Immer weniger Arbeitnehmer hätten eine klassische Vollzeitbeschäftigung mit festem Vertrag und sicherem Gehalt, erklärte die ILO. Ohne staatliche Gegensteuerung werde sich ein "Teufelskreis aus schwacher globaler Nachfrage und langsamen Jobaufbau der Nach-Krisen-Zeit verstetigen", warnen ILO-Fachleute im "Bericht über globale Beschäftigung und gesellschaftliche Entwicklungen 2015".

Viele Menschen würden von Arbeitgebern in eine Pseudo-Selbstständigkeit gedrängt oder seien in unbezahlter Familienarbeit beschäftigt - bei insgesamt steigender Tendenz, berichten die ILO-Experten.

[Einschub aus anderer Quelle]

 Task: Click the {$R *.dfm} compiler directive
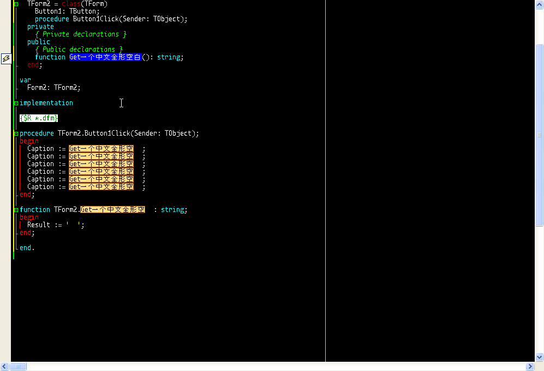coord(38,118)
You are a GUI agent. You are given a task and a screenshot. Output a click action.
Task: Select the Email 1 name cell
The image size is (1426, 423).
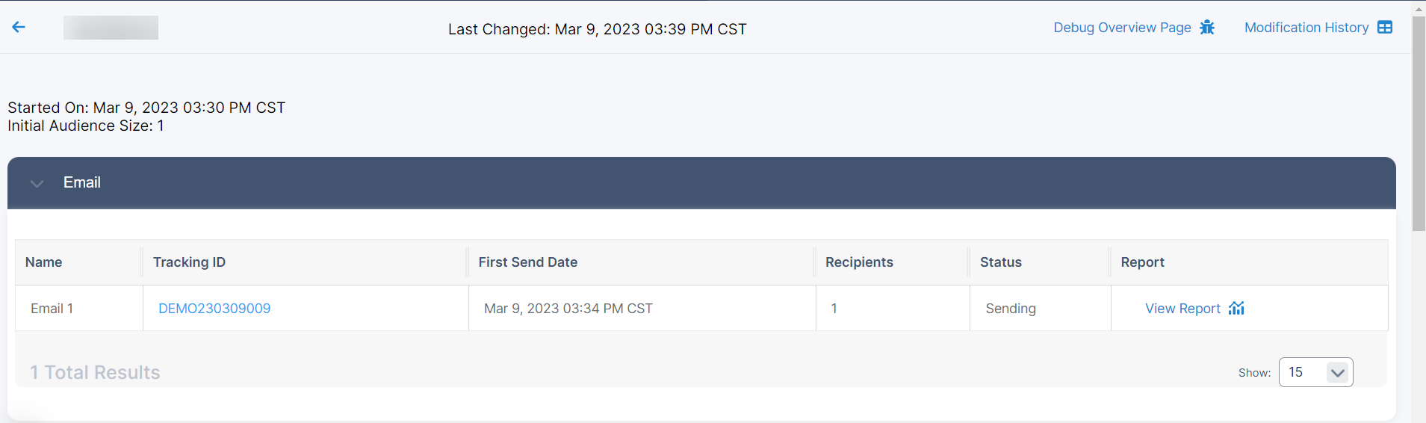pyautogui.click(x=52, y=309)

Besonders betroffen sind der Studie zufolge die Entwicklungsländer. In Südasien und Afrika südlich der Sahara seien lediglich zwei von zehn Arbeitnehmern regulär angestellt, in Industrieländern seien dies acht von zehn. Problematisch sei auch der weitere Anstieg der Teilzeitarbeit, besonders von Frauen.

Steigende Lücke

ILO-Generaldirektor Guy Ryder räumte ein, dass selbst prekäre Beschäftigungsverhältnisse einigen Menschen überhaupt erst einen Zugang zum Arbeitsmarkt ermöglichten. Sie brächten aber auch erhebliche Unsicherheiten mit sich und seien "mindestens teilweise für wachsende Armut und Ungleichheit in vielen Ländern verantwortlich". Die Lücke zwischen besser bezahlten Festanstellungen und instabilen Arbeitsformen habe sich weltweit vergrößert.

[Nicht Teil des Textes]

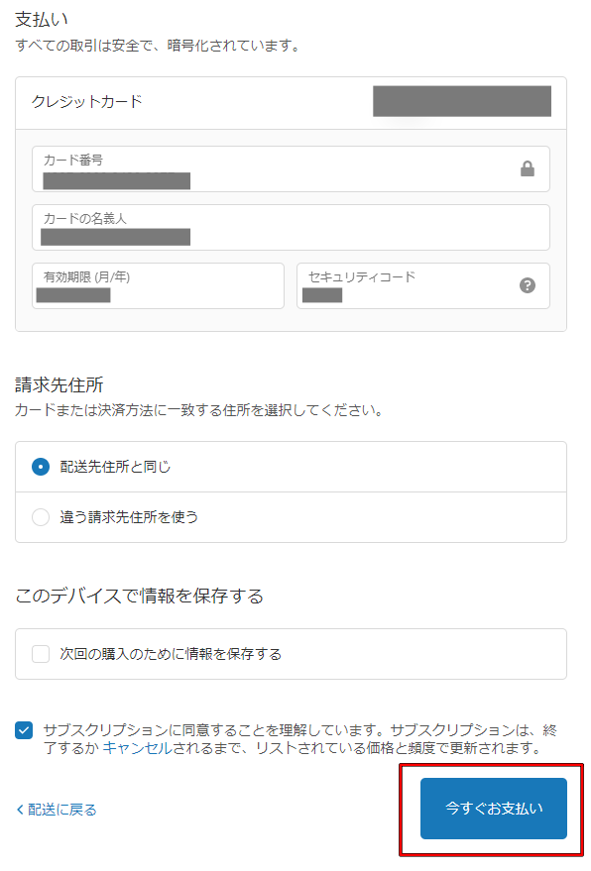Screen dimensions: 591x871
Task: Focus the カード番号 input field
Action: (291, 168)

Insgesamt nahm laut ILO die Zahl der Arbeitslosen seit dem Ausbruch der Wirtschaftskrise 2008 bis heute um 30 Millionen auf 201 Millionen zu. Als Reaktion darauf hätten einige Regierungen, vor allem in Europa, den Arbeitnehmerschutz verringert, um für Unternehmen Anreize zur Einstellung von Personal zu schaffen. Die ILO geht davon aus, dass sich solche Maßnahmen längerfristig eher kontraproduktiv auf Beschäftigung und Erwerbsbeteiligung auswirken.

Die ILO fordert mehr politische Strategien, die wirtschaftlichen Nutzen mit dem Wohl aller Arbeitnehmer verbinden. Ein Beispiel sei das Abkommen für mehr Sicherheit in Textilbetrieben in Bangladesch, das viele Modeketten, sowie internationale und nichtstaatliche Organisationen nach dem Gebäudeeinsturz einer Textilfabrik in Dhaka vor zwei Jahren unterzeichnet haben. Ein anderes Beispiel sei in Deutschland die Einbeziehung von Hausangestellten in ein System der Alterssicherung.

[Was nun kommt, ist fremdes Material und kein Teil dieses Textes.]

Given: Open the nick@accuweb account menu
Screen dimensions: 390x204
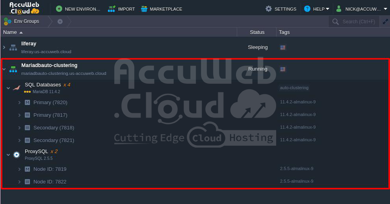Looking at the screenshot, I should click(361, 9).
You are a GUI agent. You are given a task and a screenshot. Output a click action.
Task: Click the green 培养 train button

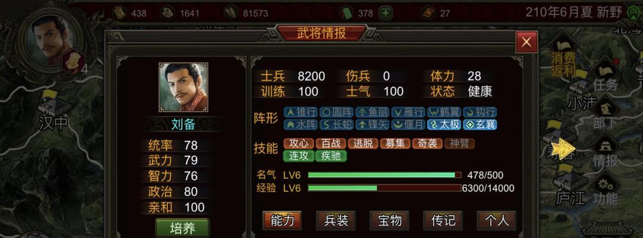pos(182,228)
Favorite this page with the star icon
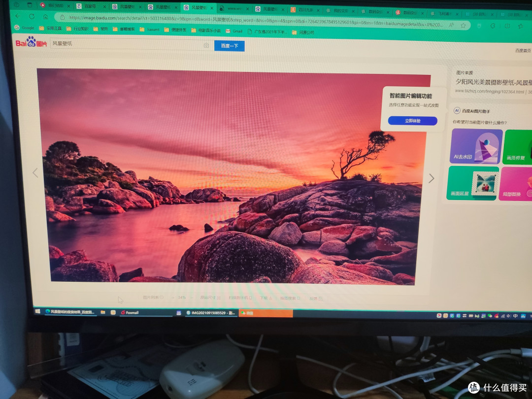 pos(464,25)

Handlungsbedarf sieht die ILO besonders bei der Einbeziehung in die Sozialschutzprogrammen wie Arbeitslosenversicherungen. Davon würden bisher praktisch ausschließlich regulär Beschäftigte profitieren. Auch seien finanzielle Alterssicherungsprogramme bei Selbstständigen selten: Nur 16 Prozent aller Selbstständigen zahlten 2013 Beiträge in eine Rentenversicherung ein. (APA, 19.5.2015)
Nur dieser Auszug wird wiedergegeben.